The components are registered as part of a module, the source for which usually lives in a directory called build. For example, toolkit/components/build is the module source for the components underneath toolkit/components/. Likewise, there is a browser/components/build, a widget/src/build, etc.

First, find the Makefile.in and give it the name of your component. This should be the same name as the MODULE = foo line in your component's makefile. This makes sure the include path contains dist/include/foo where your component's generated header files are placed.

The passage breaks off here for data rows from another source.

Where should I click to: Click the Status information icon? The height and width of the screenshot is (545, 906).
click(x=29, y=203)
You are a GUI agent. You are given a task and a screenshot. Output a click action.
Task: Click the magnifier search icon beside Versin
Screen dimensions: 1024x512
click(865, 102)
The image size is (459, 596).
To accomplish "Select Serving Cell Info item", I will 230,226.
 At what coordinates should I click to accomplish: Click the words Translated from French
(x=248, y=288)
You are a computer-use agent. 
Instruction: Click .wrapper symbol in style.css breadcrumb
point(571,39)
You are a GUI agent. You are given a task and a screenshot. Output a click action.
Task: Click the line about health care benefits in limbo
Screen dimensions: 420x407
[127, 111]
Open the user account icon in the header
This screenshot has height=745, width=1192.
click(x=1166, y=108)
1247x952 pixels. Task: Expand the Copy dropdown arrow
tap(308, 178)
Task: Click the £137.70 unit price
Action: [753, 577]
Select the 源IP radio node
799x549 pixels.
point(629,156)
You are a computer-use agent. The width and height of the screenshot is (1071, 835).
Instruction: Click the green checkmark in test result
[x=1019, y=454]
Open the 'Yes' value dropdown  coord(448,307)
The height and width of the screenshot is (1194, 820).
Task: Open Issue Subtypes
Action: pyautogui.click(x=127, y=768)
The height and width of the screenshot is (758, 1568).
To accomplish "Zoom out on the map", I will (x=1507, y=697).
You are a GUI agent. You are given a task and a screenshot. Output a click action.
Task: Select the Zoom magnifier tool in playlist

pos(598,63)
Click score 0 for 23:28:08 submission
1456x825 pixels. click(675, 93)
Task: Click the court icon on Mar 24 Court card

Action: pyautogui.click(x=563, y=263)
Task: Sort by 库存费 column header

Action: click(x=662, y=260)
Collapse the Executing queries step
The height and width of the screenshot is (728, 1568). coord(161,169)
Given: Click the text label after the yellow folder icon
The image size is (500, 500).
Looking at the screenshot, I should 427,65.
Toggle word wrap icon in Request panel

In the build directory, you will find a cpp file corresponding to the module, the naming of which is somewhat arbitrary. In this file, you will want to. First, include your components's header file. This is not the header generated from the IDL, but the header for the concrete implementation of the component (since this module is what will actually make instances of your implementation).

Typically, your implementation header file (required here) lives in your component's directory and is not public. This means it is not copied/linked to from dist/include/foo and just including your directory in the build REQUIRES section is not sufficient. In this case, you'll need to add your implementation source directory to LOCAL_INCLUDES. See the file toolkit/components/build/Makefile.in for an example of how to do this.

Next, add a line:

   NS_GENERIC_FACTORY_CONSTRUCTOR(nsYourConcreteClassName)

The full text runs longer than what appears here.